Dogs not barking: the quiet crisis nobody's talking about

84% burnout, AI bloodbath, and why I'm not really a designer anymore

Dogs not barking: the quiet crisis nobody's talking about
Photo by Toshi / Unsplash

Why you’re getting this: This is a friend-first newsletter. Faangboss is a weave of three essential threads: the craft of design, the art of influence, and the journey of growth in UX. I poke at connective tissues, drawing from my 20+ years of launching products and mentoring designers in tech NYC.


This article has a companion podcast clip RSS feed | Spotify | Youtube | Apple

🐕 "Dogs not barking" is corporate-speak for what keeps you up at night—the topics everyone's quiet about but should be screaming from the rooftops.

Let's unleash them.

🐕 Tell us how you really feel 🐕

8,200 tech workers spilled their guts in a sentiment survey, and surprise, surprise:

  • 84% are burned out (design takes the crown at #1)
  • Women are 3% more burned out than men
  • 50.8% are pessimistic about their future
  • 37% have no clue where their career is headed
Insights from Lenny's newsletter

I checked five boxes on that burnout bingo card: Design, research, growth, marketing, and product. Yeah, I'm collecting roles like Pokémon cards.

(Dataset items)
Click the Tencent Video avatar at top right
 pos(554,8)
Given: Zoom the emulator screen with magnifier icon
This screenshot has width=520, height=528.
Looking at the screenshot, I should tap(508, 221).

_Set task 1_
According to the burnout newsletter, why are readers receiving it? Answer in one to three sentences.
_Set task 2_
Return the passage of the burnout newsletter between "Why you’re getting" and "in tech NYC.", inclusive.
_Set task 3_
Resume the burnout newsletter from the point where it stops.
These records have no connection to the newsletter text.

_Task response 1_
Readers are getting it because it is a friend-first newsletter. Faangboss weaves together three threads: the craft of design, the art of influence, and the journey of growth in UX. It draws on more than 20 years of launching products and mentoring designers in tech NYC.

_Task response 2_
Why you’re getting this: This is a friend-first newsletter. Faangboss is a weave of three essential threads: the craft of design, the art of influence, and the journey of growth in UX. I poke at connective tissues, drawing from my 20+ years of launching products and mentoring designers in tech NYC.

_Task response 3_
I recently tried to explain what I actually do and failed miserably. Let me try again:

I work on Amazon Seller Experience. My focus? Brand owners—the businesses who own the intellectual property behind their products. This segment could be any business of any category, globally, with wide range of revenue from $250K to millions.

Looking across these business performances, we enable growth in sales for these sellers and Amazon. Enabling growth could mean surfacing programs, optimizing, or providing business strategy at the right time. We have to influence customer experiences to drive seller experiences across team, org, and challenge assumptions of traditional ways of working.

The goals we typically work on looks like "enable 350% increase from $300 million to $2 billion."

I'm no longer a designer in a traditional sense. I don't apply next gen animations, prototypes, or visual polish not because I don't have the skills or wish to do. It's not how Amazon operates. Ever since I've worked here, I haven't seen an inspiring UI with fit and finish, because that extra mile is often cut out due to frugality with the least amount of effort for maximum return.

The skills that matter now? MBA-level strategy and the ability to deliver "think big" ideas with minimal resources. Welcome to design in 2025. 🎭

🐕 Performance Management 🐕

We have a new terminology. "Performance management" or "impact driven performance" from Meta, Microsoft, corporate alike. Same wolf, different sheep's clothing.

  • Only top performers get the 5-10% raises
  • To qualify? You need 3-4 consecutive years of "Top Tier" ratings
  • 90% of employees will get lower compensation because maintaining that streak without promotion is impossible.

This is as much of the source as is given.